Schemes of cardiac irradiation. All mice received the contrast agent FenestraVC through tail vein injection, followed by CBCT and radiation delivery. The radiation beam was targeted at the apex of the heart with a 3 × 3 mm2 collimator at a dose of 20, 40, or 60 Gy, with conformal radiotherapy (RT) implemented at the latter two doses. Radiation was alternatively targeted at the apex of the heart and a portion of the left lung at a dose of 40 Gy using two opposing AP/PA 20 Gy beams.

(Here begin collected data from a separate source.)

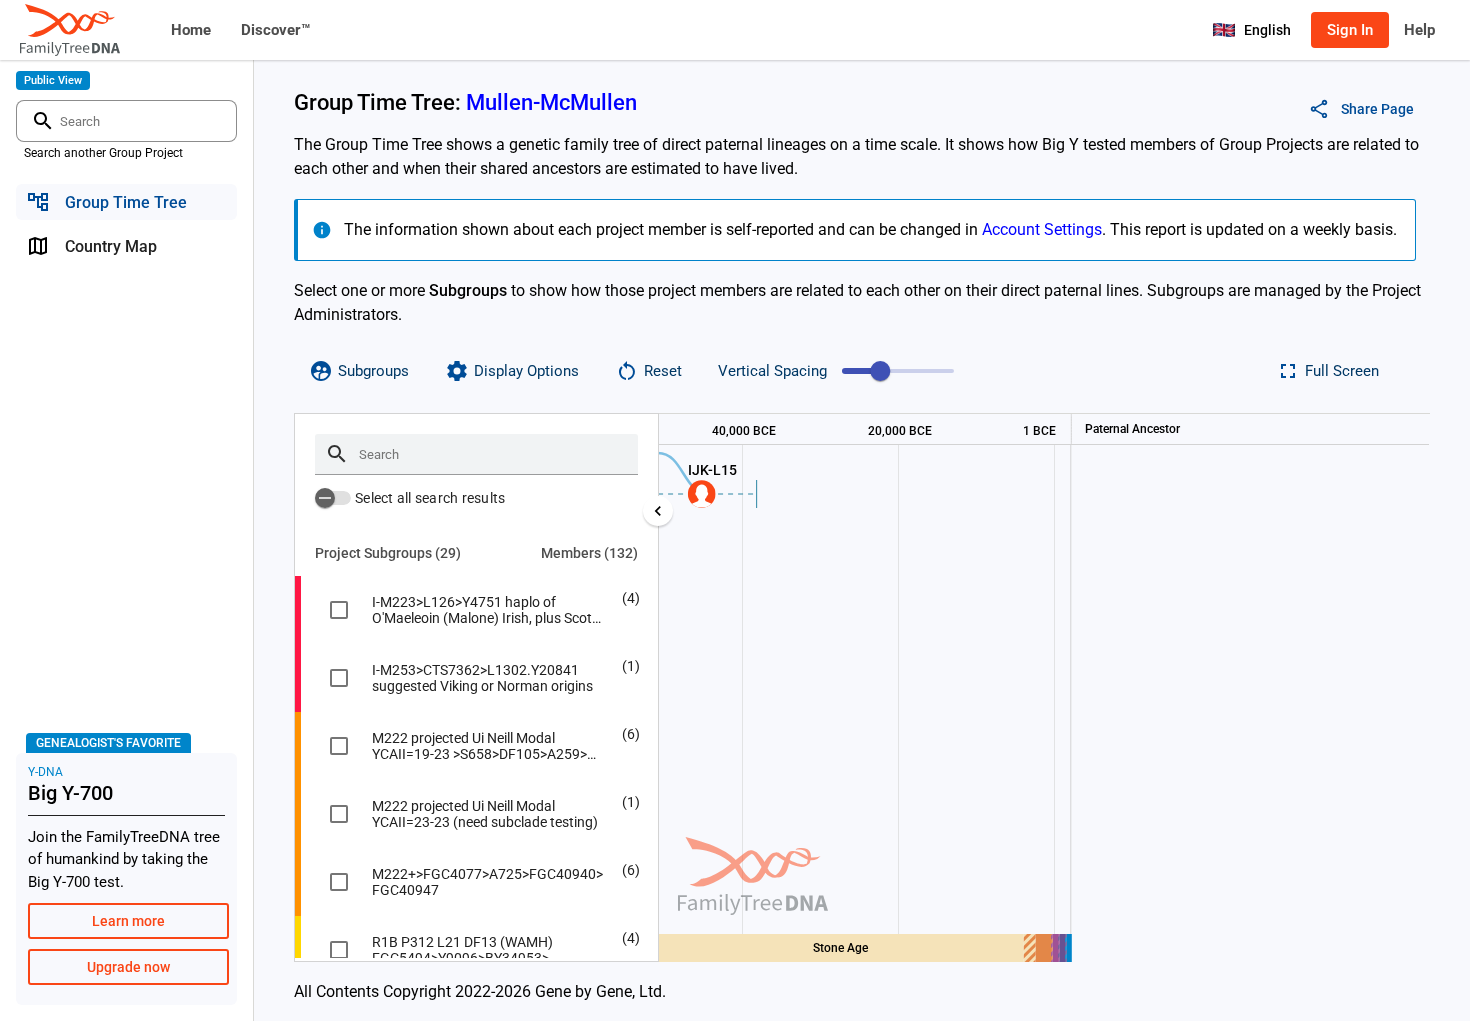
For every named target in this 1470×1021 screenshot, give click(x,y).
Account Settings (1042, 229)
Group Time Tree (126, 202)
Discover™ (275, 30)
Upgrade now (128, 967)
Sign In (1350, 30)
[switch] (333, 498)
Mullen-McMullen (551, 102)
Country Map (111, 246)
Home (191, 30)
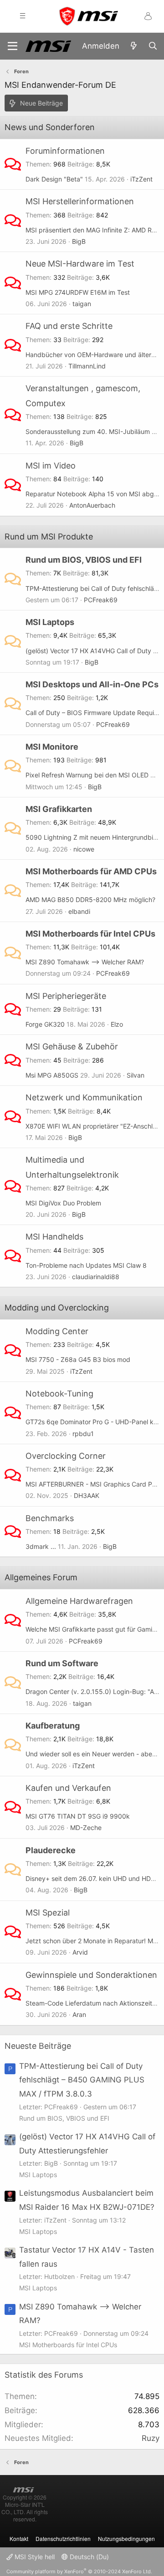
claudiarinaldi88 (95, 1276)
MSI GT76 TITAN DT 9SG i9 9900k (78, 1816)
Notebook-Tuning (59, 1393)
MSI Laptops (50, 622)
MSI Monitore (52, 746)
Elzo (117, 1024)
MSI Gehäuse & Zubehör (72, 1046)
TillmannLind (87, 366)
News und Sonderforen (50, 127)
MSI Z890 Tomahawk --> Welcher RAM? (85, 962)
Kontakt (19, 2538)
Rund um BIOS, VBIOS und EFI (84, 560)
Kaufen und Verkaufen (68, 1788)
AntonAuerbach (92, 505)
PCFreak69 (101, 600)
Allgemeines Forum (41, 1577)
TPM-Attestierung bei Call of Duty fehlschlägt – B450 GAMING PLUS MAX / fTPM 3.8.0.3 (81, 2080)
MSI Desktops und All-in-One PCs (92, 684)
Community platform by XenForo (79, 2571)
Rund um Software (62, 1663)
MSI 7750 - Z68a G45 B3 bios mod (78, 1359)
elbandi (79, 911)
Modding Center (57, 1331)
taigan (81, 304)
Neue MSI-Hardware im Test (80, 263)
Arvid (80, 1952)
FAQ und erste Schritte (69, 326)
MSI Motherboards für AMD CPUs (91, 871)
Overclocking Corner (66, 1456)
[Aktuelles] (133, 46)
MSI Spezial (48, 1912)
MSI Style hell (34, 2557)
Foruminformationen (65, 151)
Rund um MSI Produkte (49, 536)
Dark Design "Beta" (54, 179)
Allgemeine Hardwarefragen (79, 1601)
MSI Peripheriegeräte (66, 996)
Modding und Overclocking (57, 1307)
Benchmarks (50, 1518)
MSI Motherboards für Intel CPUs (90, 933)
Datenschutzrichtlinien (63, 2538)
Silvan (135, 1075)
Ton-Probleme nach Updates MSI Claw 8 (86, 1265)
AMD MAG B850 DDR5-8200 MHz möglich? (90, 899)
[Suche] (152, 46)
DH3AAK (86, 1495)
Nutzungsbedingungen (126, 2538)
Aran (79, 2014)
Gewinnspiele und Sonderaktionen (91, 1975)
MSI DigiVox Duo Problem (63, 1203)
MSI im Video (51, 465)
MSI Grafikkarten (59, 809)
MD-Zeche (86, 1827)
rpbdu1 (83, 1433)
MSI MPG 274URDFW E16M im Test (78, 292)
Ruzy (150, 2438)
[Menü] (12, 46)
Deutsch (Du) (88, 2557)
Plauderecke (51, 1850)
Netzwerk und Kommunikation (84, 1097)
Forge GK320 (45, 1024)
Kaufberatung (53, 1725)
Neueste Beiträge (38, 2046)
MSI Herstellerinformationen (80, 201)
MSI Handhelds (54, 1236)
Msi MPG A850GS (52, 1075)
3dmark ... (41, 1546)
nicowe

To deliver doses of 40 Gy (n = 20) and 60 Gy (n = 20) while minimizing skin toxicity and ulceration, we used a novel radiotherapy plan based on our treatment scheme for 20 Gy PH radiotherapy, involving conformal radiotherapy delivered over a 75o arc, again using a 3 × 3 mm2 beam (Fig. 2A and B). This treatment scheme reduced the maximum dose delivered to the skin almost 2-fold (Supplementary Fig. S2B). Finally, to evaluate the potential indirect effects of lung irradiation on cardiac injury, PHL irradiation to 40 Gy (n = 20) involving approximately 40% of the left lung volume was carried out using two opposing anterior-posterior posterior-anterior (AP/PA) 3 × 3 mm2 beams, each delivering a 20 Gy dose to the isocenter selected at the LV apical wall (Fig. 2C and D). The increase in radiotherapy dose delivery to the lung with this treatment scheme can be seen in Supplementary Fig. S2B. Corresponding staining at 1 hour after conformal radiotherapy to 40 and 60 Gy revealed localized DNA damage extending up to 1 mm beyond the 3 × 3 mm2 border in the lower third of the heart (Supplementary Fig. S2B), in the area of dose fall-off. Results from lung tissue staining after conformal radiotherapy confirmed the absence of lung tissue DNA damage (Fig. 2D and E). Conversely, clear and localized DNA damage confined to a 3 × 3 mm2 area in the left lung was detected in the radiotherapy scheme involving AP/PA beams (Fig. 2F).

Figure 2.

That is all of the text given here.